» Problem
Whenever "icon" appears in a line, please copy that line from the data.

(Collected data entries)
--- START ---

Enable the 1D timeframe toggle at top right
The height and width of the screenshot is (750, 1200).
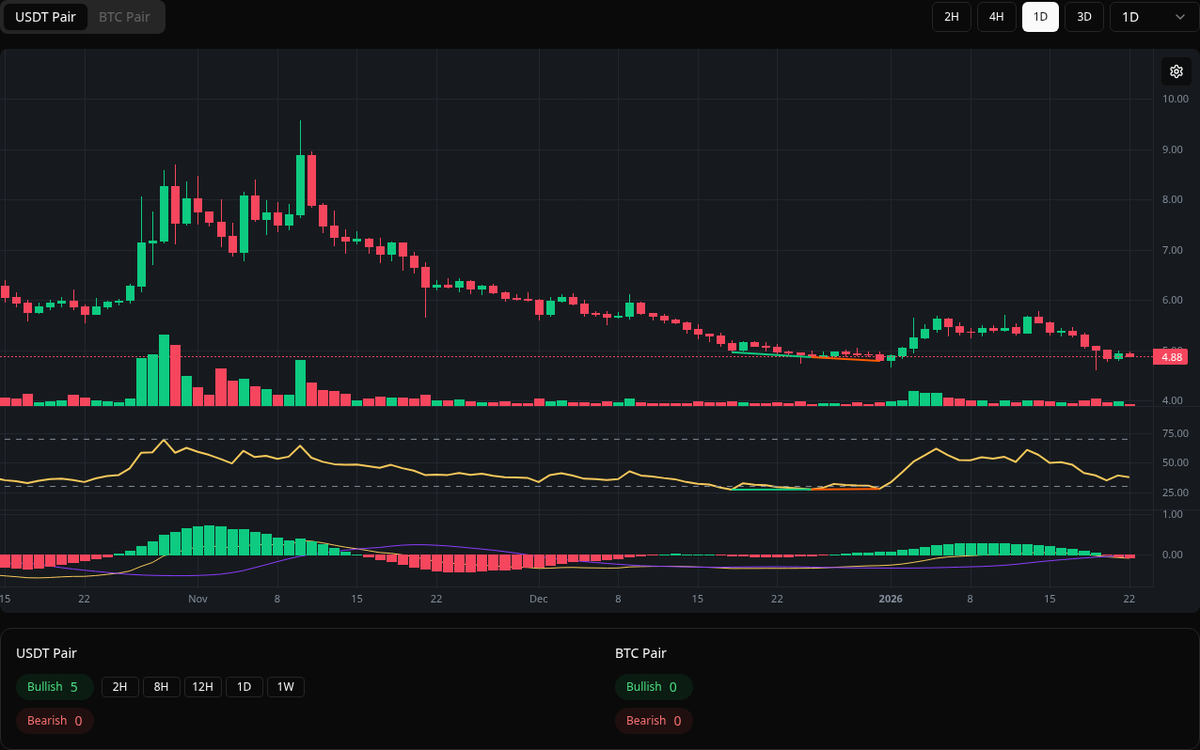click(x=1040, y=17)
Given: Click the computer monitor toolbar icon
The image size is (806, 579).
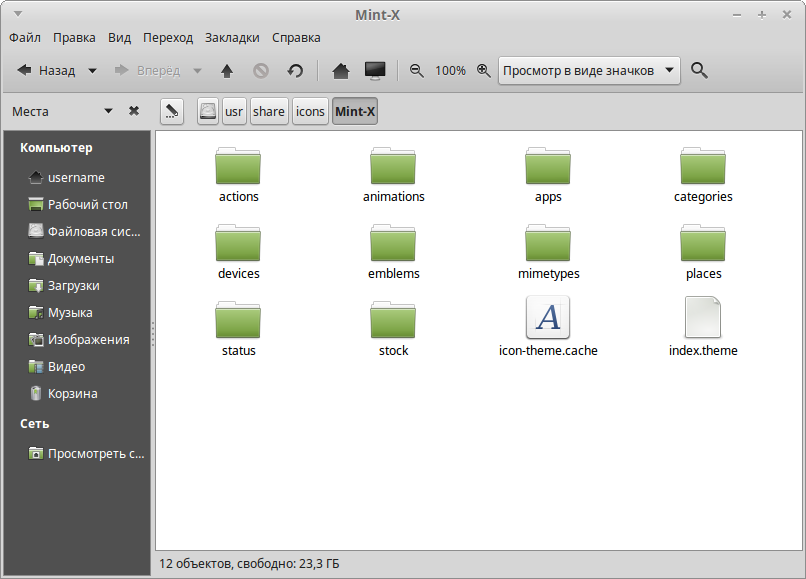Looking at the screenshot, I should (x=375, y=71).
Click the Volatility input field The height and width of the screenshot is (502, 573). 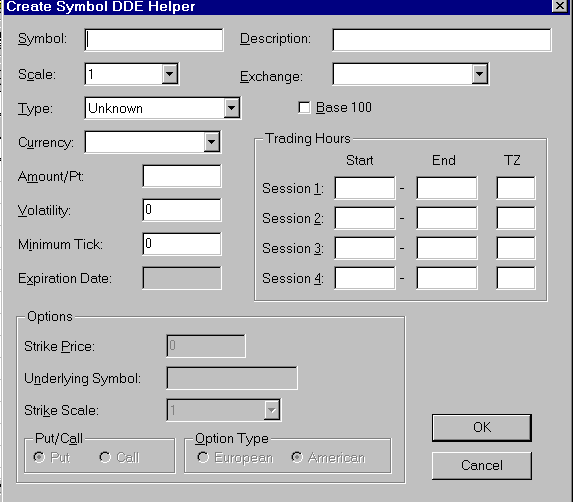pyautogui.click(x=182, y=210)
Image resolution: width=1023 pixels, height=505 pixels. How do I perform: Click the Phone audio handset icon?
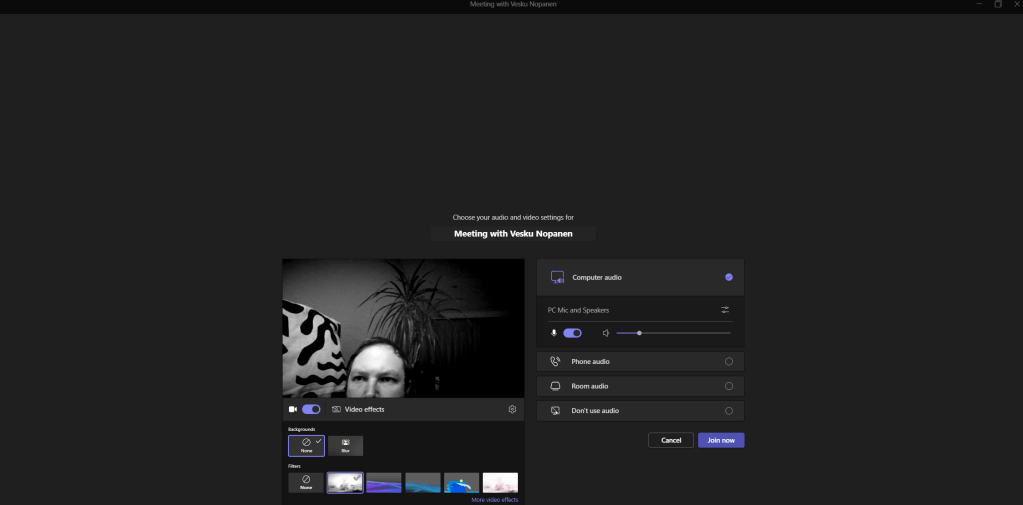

--- END ---

» Exercise result
Given: Click the computer monitor toolbar icon
Image resolution: width=1023 pixels, height=505 pixels. How do I perform: Click the Phone audio handset icon?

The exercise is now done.